Our model is based on the finding that providing LLM with inputs from two representation spaces can improve LLM's multilingual reasoning capability, where one representation comes from the native space of LLM's embedding layer, and the other representation is the mapping of multilingual queries to unified space provided by the multilingual model.
The two different types of representations are the key to boost better understanding of the query in subsequent layers of LLM.

W2. As contains the information of query q, includes duplicated information. This may be why the method can surpass baselines such as QAlign and Translate-En. It would be more convincing if baselines also input duplicated information.

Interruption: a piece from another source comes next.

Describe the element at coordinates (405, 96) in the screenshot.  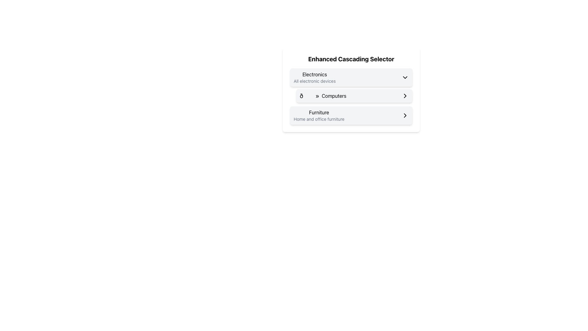
I see `the rightward pointing chevron arrow icon in the 'Computers' row of the cascading selector` at that location.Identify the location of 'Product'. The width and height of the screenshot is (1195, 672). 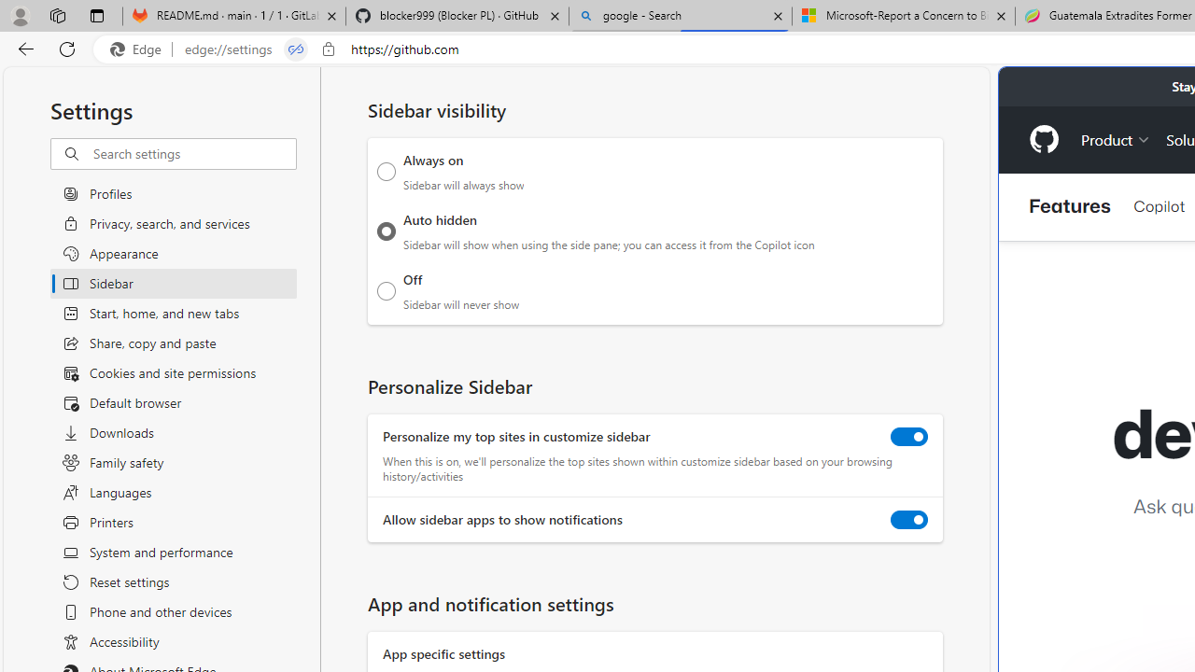
(1116, 138).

We duplicated the input for all baselines during training and inference. As shown in the below table, the performance of 4 out of 6 baselines decreased with duplicated input.
Note that our model outperforms all baselines by at least 6.7% and 8.0% across all languages and low-resource languages, which far exceeds the improvement of the baseline by duplicated input. Therefore, it can be considered that duplicate input is not the mechanism for improving the performance of our model.

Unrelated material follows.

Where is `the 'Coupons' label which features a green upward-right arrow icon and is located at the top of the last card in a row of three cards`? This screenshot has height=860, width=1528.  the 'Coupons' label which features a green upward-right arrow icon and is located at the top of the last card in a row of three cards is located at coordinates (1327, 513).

MetaMath-Llama-7B, MGSM	Bn	Th	Sw	Ja	Zh	De	Fr	Ru	Es	En	Lrl	Hrl	Avg.
MonoReason	6.8	7.2	6.8	36.4	38.4	55.2	54.4	52.0	57.2	68.8	6.9	51.8	38.3
MonoReason (duplicated input)	8.4	7.2	4.8	33.2	42.8	53.6	53.6	53.6	52.0	63.2	6.8	50.3	37.2
MultiReason-Lora	29.6	35.2	28.0	52.0	54.8	59.6	58.4	62.4	59.6	64.8	30.9	58.8	50.4
MultiReason-Lora (duplicated input)	28.8	43.2	33.6	50.4	54.8	57.6	57.6	61.2	62.0	62.8	35.2	58.1	51.2
MultiReason-SFT	33.2	40.0	42.0	42.0	42.0	45.2	44.8	45.2	48.0	52.0	38.4	45.6	43.4
MultiReason-SFT (duplicated input)	31.2	41.2	39.2	42.0	47.6	49.6	52.0	49.6	48.8	58.8	46.0	49.8	46.0
QAlign	32.4	39.6	40.4	44.0	48.4	54.8	56.8	52.4	59.6	68.0	37.5	54.9	49.6
QAlign (duplicated input)	30.8	38.0	40.4	44.4	46.4	55.6	55.2	56.8	57.6	65.2	49.0	54.5	49.0
LangBridge	42.8	50.4	43.2	40.0	45.2	56.4	50.8	52.4	58.0	63.2	45.5	52.3	50.2
LangBridge (duplicated input)	34.0	42.8	42.0	33.2	35.6	53.6	52.0	51.2	57.2	61.2	39.6	49.1	46.3
Translate-En	48.4	37.6	37.6	49.2	46.8	60.4	56.4	47.6	59.6	65.5	41.2	55.1	50.9
Translate-En (duplicated input)	47.6	33.6	38.4	48.4	48.8	56.0	49.2	44.8	54.8	63.2	39.9	52.2	48.5
MindMerger	52.0	53.4	54.0	59.0	61.7	64.1	64.0	63.3	65.0	67.7	53.1	63.5	60.4

2024-08-13

Dear reviewer, could you check at the authors new experimental results and see whether it address your concerns, and update the score accordingly if they do?

2024-08-14

Thanks so much for so detailed reply in rebuttal to address my concern. Thay addressed my concerns, and I have raised my score accordingly.

最终决定Accept (poster)

2024-09-25

The paper presents a method to improve multilingual capability of LLMs by providing backbone LLMs the undecided query representation from multilingual model to LLM that is more optimized for reasoning. The proposed merging recipe includes two stages (1) mapping multilingual model into the backbone LLM and (2) teaching models to perform task given mapped multilingual model’s representation and backbone LLM’s representation.

The reviewer (iF4J) have asked for more thorough evaluation against with the baselines, making input setting more equivalent and trying different base LLMs, and the proposed method consistently shows gains in these new settings. The approach is evaluated throughly on various benchmarks, including generation benchmark (suggested by reviewer q66P) and efficiency comparison (suggested by reviewer VBLh). These results strengthens the value of the proposed approach.